» **PROVIDED TEXT**:
For those who don’t follow the WRC (World Rally Championship), Lancia is the most successful manufacturer in world rallying, EVER. When the WRC shifted from Group B to Group A specifications in 1987, the Lancia Delta 4WD was the right car at the right time, far better suited for rallying than any other on the market. Over the years Lancia has had more than 74 WRC race wins and 11 World Rally Championships (with six championship wins with the four evolution’s of the Delta Integrale, a unique figure in the WRC, for any car). The Delta Integrale, all versions combined, has scored 46 WRC wins, another unique and unmatched figure. The Lancia Delta 4WD evolved through the years (from 1987 to 1994) to be called the Integrale then Integrale 16V and finally Integrale Evoluzione, winning six world rally championships, far more than any other auto manufacturer. Championship or race winning driver’s included Juna Kankkunen, Miki Biasion, Didier Auriol, Markku Alen, Henri Toivonen, Walter Rohrl and many more!

» **REQUESTS**:
(a) Answer these from the passage on Lancia in rallying:
(i) In what year did the WRC shift from Group B to Group A specifications?
(ii) How many WRC wins has the Delta Integrale scored, all versions combined?
(iii) What was the final name of the evolved Lancia Delta 4WD?
(b) Render this sentence from the passage on Lancia in rallying in Spanish: "The Delta Integrale, all versions combined, has scored 46 WRC wins, another unique and unmatched figure."
(c) Turn the paragraph of the passage on Lancia in rallying that begins "For those who don’t follow the WRC" into a bulleted list that keeps its main facts.

» **MATERIAL SUPPLIED**:
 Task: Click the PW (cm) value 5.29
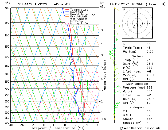point(150,52)
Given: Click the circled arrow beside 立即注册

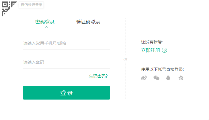Looking at the screenshot, I should coord(164,50).
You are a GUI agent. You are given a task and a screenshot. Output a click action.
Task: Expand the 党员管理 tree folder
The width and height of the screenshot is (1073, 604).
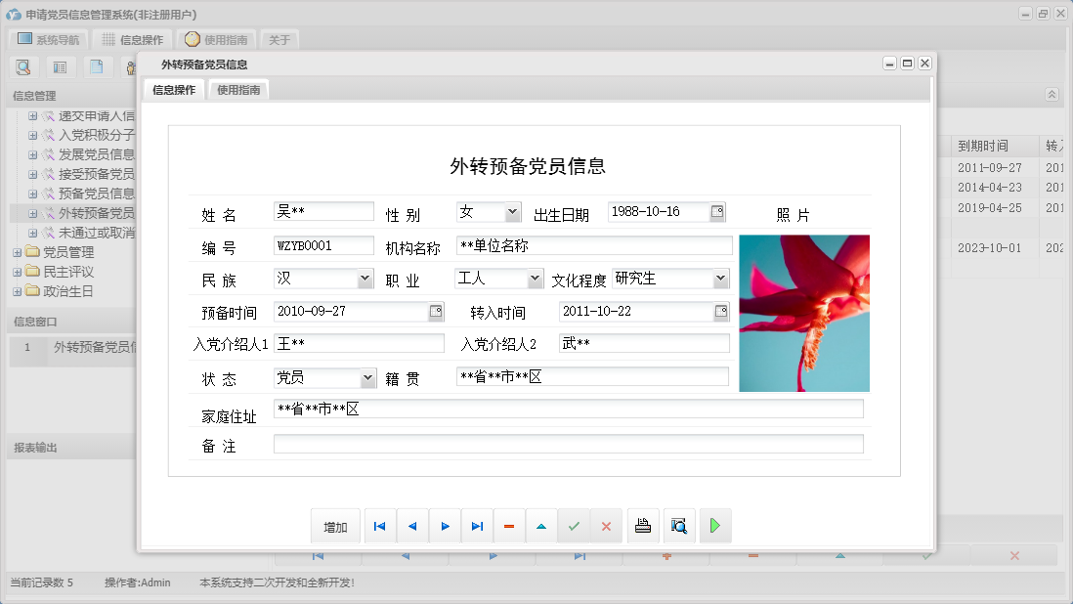coord(17,252)
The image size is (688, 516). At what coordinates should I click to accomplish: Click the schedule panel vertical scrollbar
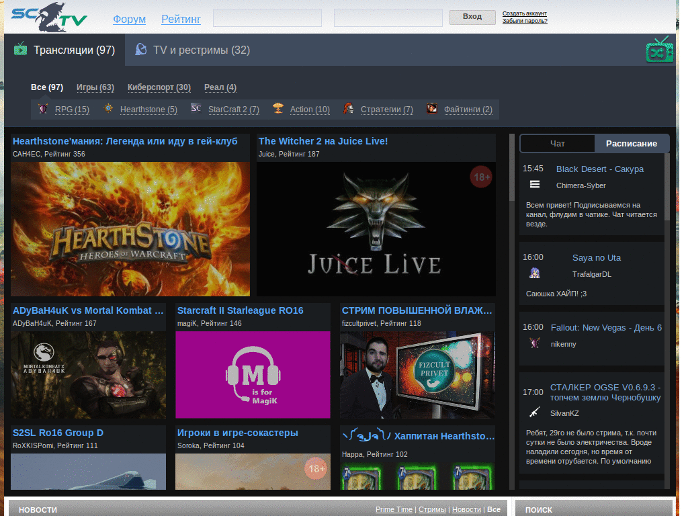667,316
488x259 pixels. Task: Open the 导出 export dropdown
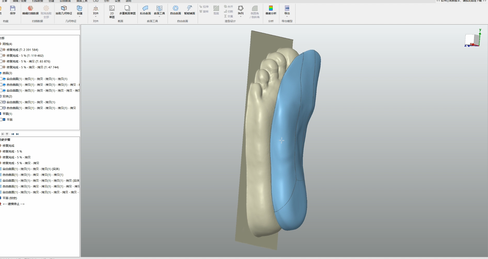pos(287,17)
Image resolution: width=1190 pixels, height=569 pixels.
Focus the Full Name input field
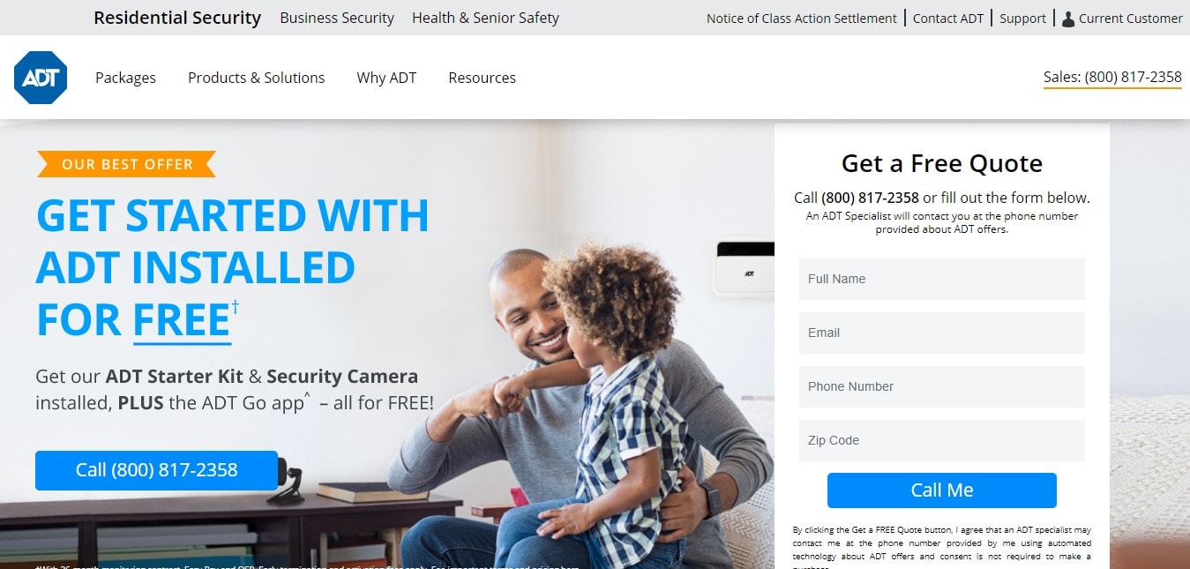pos(941,279)
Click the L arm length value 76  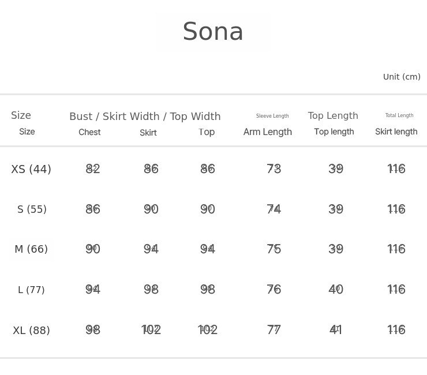274,289
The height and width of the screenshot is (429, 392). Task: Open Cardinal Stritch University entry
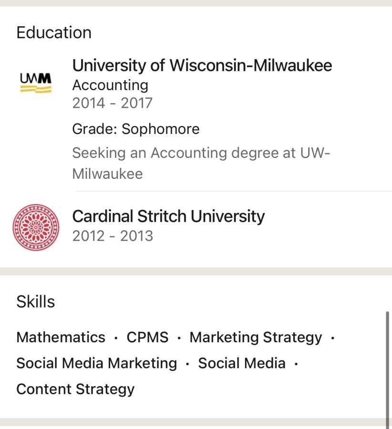tap(168, 216)
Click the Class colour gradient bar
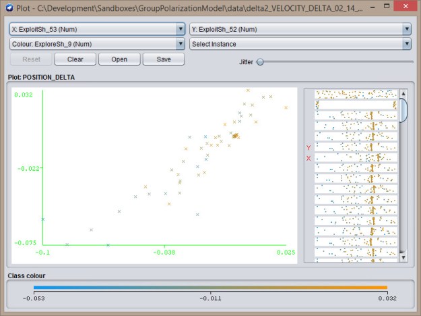 tap(210, 288)
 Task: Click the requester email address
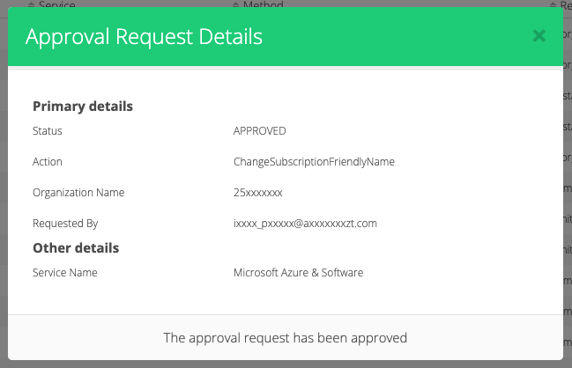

» **ANSWERS GIVEN**:
(a)
(i) 1987
(ii) 46
(iii) Integrale Evoluzione

(b) El Delta Integrale, sumando todas sus versiones, ha logrado 46 victorias en el WRC, otra cifra única e inigualada.

(c)
- Lancia is the most successful manufacturer in World Rally Championship (WRC) history.
- When the WRC moved from Group B to Group A specifications in 1987, the Lancia Delta 4WD was better suited to rallying than any other car on the market.
- Lancia has more than 74 WRC race wins and 11 World Rally Championships.
- From 1987 to 1994 the Delta 4WD evolved into the Integrale, the Integrale 16V and finally the Integrale Evoluzione.
- The four versions of the Delta won six world rally championships, a figure unique for any car and more than any other manufacturer.
- All Delta Integrale versions combined have scored 46 WRC wins, also an unmatched figure.
- Winning drivers included Juna Kankkunen, Miki Biasion, Didier Auriol, Markku Alen, Henri Toivonen, Walter Rohrl and many more.